### Goal of the exercise
Repeat the lines of the records below word for word, from the start of the records through the line that contains "Looking at the screenshot, I should (932, 21).".

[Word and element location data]
★ ★ ★

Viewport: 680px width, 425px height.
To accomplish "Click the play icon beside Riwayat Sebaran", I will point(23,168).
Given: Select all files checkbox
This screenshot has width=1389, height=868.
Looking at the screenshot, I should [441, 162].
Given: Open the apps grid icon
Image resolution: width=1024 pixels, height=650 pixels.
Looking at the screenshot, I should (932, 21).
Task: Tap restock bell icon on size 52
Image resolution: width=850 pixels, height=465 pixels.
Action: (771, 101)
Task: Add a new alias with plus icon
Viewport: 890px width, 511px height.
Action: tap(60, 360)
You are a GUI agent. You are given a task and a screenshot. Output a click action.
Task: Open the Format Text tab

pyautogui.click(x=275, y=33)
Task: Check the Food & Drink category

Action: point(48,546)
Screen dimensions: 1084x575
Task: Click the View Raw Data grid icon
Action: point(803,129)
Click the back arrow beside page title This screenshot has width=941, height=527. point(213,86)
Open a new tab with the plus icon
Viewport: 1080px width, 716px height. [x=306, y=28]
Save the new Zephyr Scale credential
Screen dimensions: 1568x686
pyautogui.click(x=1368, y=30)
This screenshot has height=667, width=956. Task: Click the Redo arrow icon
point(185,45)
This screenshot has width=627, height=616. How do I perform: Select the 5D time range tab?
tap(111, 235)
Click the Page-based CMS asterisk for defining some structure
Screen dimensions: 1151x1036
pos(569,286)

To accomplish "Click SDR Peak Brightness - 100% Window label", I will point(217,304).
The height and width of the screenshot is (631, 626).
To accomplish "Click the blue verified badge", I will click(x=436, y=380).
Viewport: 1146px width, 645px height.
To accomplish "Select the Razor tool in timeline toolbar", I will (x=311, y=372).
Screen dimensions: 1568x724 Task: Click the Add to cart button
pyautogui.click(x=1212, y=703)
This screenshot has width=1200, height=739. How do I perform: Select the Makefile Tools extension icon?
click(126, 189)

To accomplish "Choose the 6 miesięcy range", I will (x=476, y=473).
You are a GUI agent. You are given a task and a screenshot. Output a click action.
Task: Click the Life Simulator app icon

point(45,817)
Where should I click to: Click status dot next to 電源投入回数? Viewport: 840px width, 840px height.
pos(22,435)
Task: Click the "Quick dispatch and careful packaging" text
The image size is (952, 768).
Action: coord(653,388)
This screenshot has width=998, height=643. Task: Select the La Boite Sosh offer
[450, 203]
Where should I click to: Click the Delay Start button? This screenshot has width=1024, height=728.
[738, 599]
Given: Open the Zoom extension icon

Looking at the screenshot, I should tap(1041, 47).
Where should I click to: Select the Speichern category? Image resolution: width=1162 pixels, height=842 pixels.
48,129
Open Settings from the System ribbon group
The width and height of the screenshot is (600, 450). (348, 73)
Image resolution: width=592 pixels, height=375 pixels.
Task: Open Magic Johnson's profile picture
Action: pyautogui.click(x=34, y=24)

★ ★ ★

### Result below
Viewport: 680px width, 425px height.
To accomplish "Click the play icon beside Riwayat Sebaran", I will point(23,168).
Given: Select all files checkbox
This screenshot has width=1389, height=868.
Looking at the screenshot, I should [441, 162].
Given: Open the apps grid icon
Image resolution: width=1024 pixels, height=650 pixels.
Looking at the screenshot, I should (932, 21).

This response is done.